Starting tomorrow I have another acting teacher. I had Foss for first semester, Susan for 1/2 of second semester and heidi for the rest of this year. Something we often have to write and share is “who am I” and the focus is on what’s going on with me right now in my life in my world. this is what I wrote and what I will read to the class tomorrow:
Who am I?
Even though I believe there is a time for everything and everything in its time, I still feel gypped somehow, like there are pieces missing, pieces that were left behind. And now I am this person gathering new pieces, pieces that everyone else tells me will surely assist me in being the person I want to be, but how would they know, after all who do they think I am? What do they think I want to be?? – I still ask too many questions and I don’t like to participate, that’s a lie, I do that with my friends that know me – my friends that have known me for years. I trust them.
Right now I’m in love, and I’ve said that many times before and I even meant it – once. It’s like feeling nervous but in a good way, and feeling nervous is a new feeling for me as well. I’m giggly lately and tired at the same time and frustrated. I’ve become a person with a messy room and a car that looks like I live in it. I’m still organized though, I think – well writing everything down helps. I still love mint n chip ice cream and I still feel like I’m the person who likes to sing defying gravity, but at the same time I’m still scared of trying to do so – that Michael Jenkinson either loves me and wants to challenge me or hates me and wants me to cry and leave the school. Deep down I think I know the truth.
And deep down I know my truth and I know I don’t share it with many people. I’m still closed off, and I’m aware of it. Deep down trust is still an issue and it won’t change over night because someone told me “I must” or “I should.” I’m learning, still learning.
I’m 5’9’’ barefoot and I like rice and pretty much anything having to do with rice, I filed my taxes already this year and have successfully spent my return already on things I needed and things I simply wanted.

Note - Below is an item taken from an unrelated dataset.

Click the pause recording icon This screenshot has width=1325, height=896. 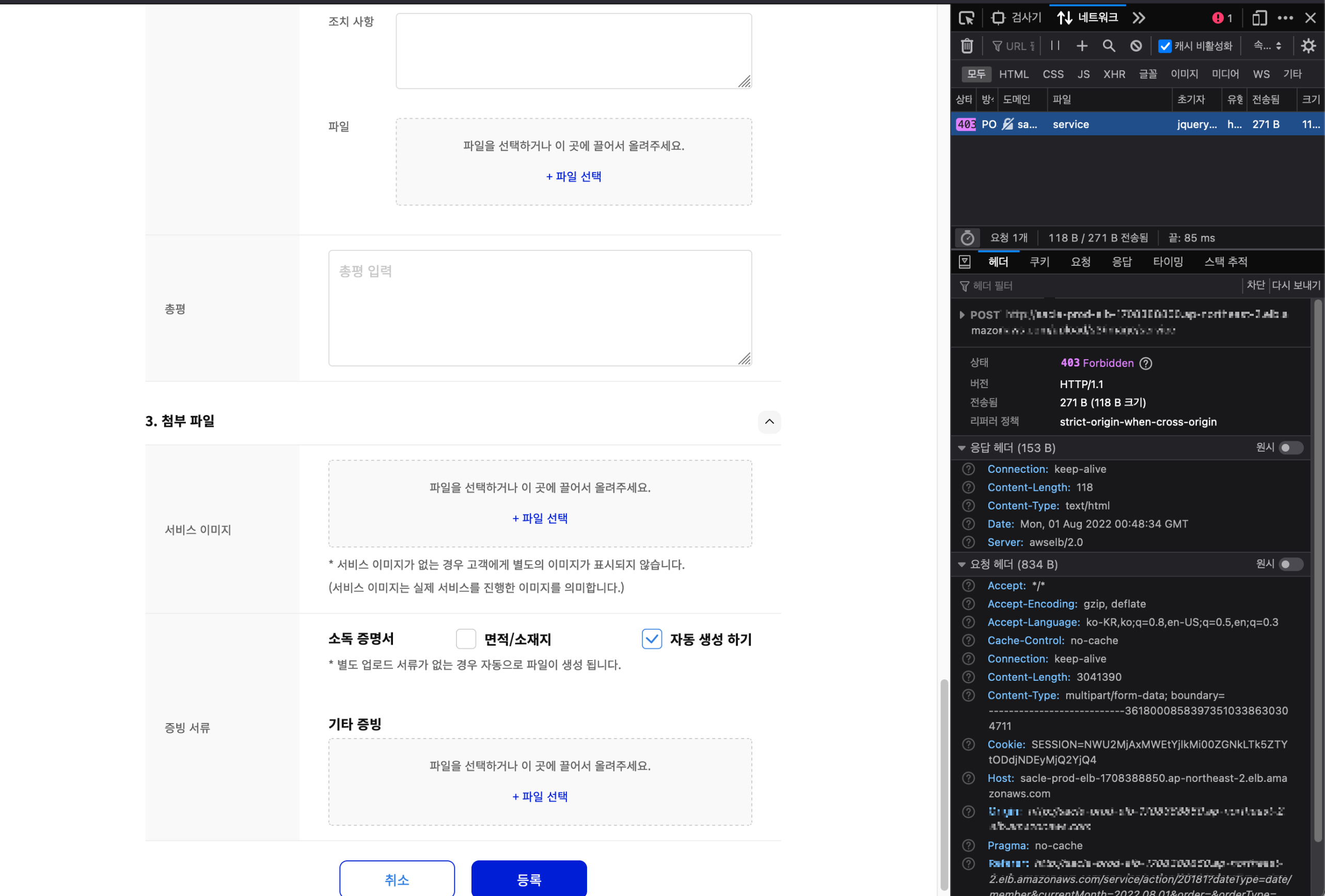coord(1055,46)
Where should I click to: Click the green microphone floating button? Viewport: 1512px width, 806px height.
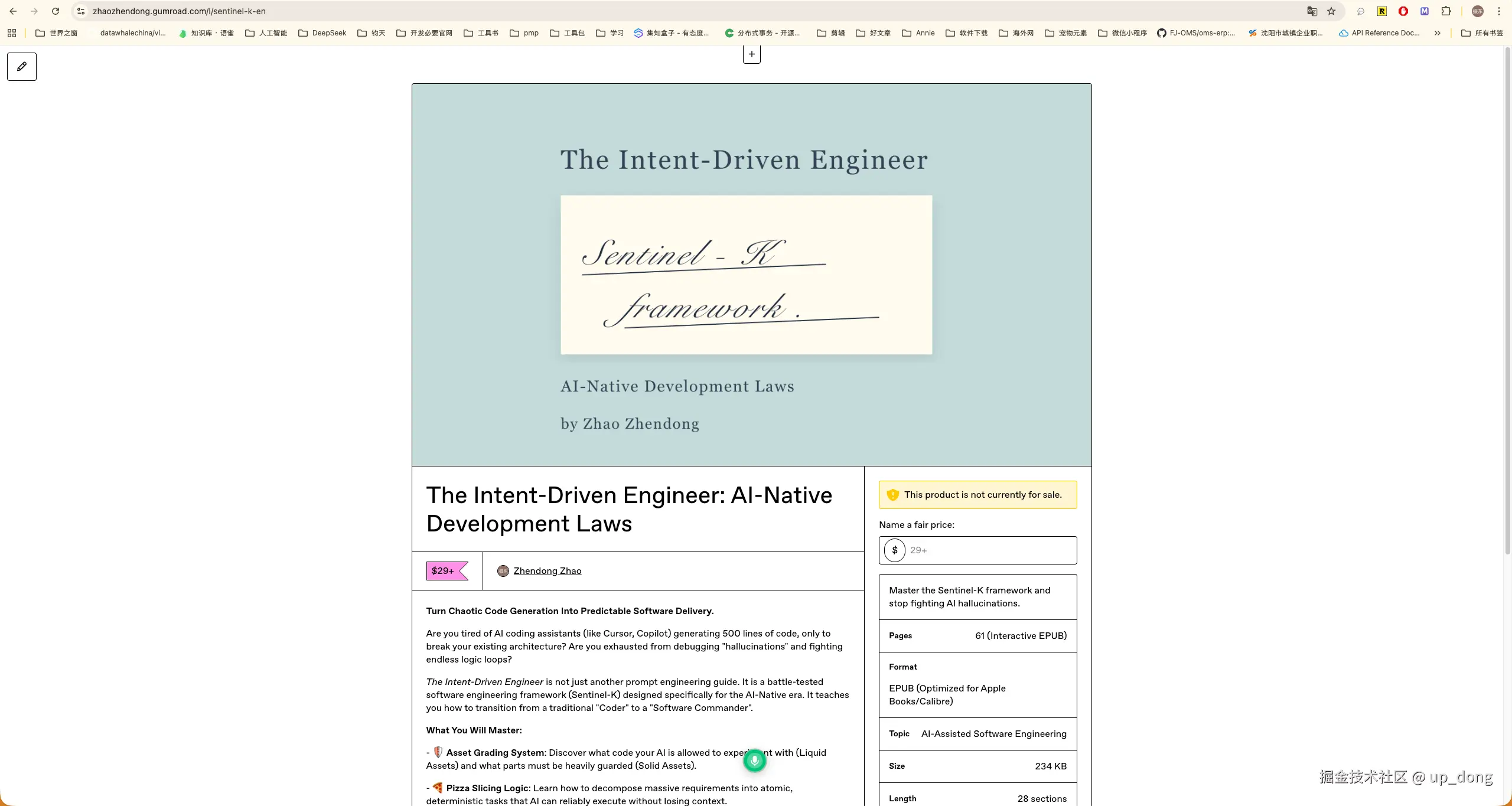[754, 761]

Right now my patience feels worn thin and I wish my body would catch up. I’m the same height as Jennifer Garner and we have the same birthday, which to me says I’m destined to look like her. Right now I feel like I attended a Life Seminar and instead of taking notes I recorded it and listening to the playback its at 78 and I can’t figure out how to make it play at 45, which in a less metaphoric way means I feel full of knowledge yet I feel like things are moving to slow. BUT I have a clear view on one thing; my experiences are what I make of them. Whether positive or negative I have the ability and freedom to choose how I approach anything.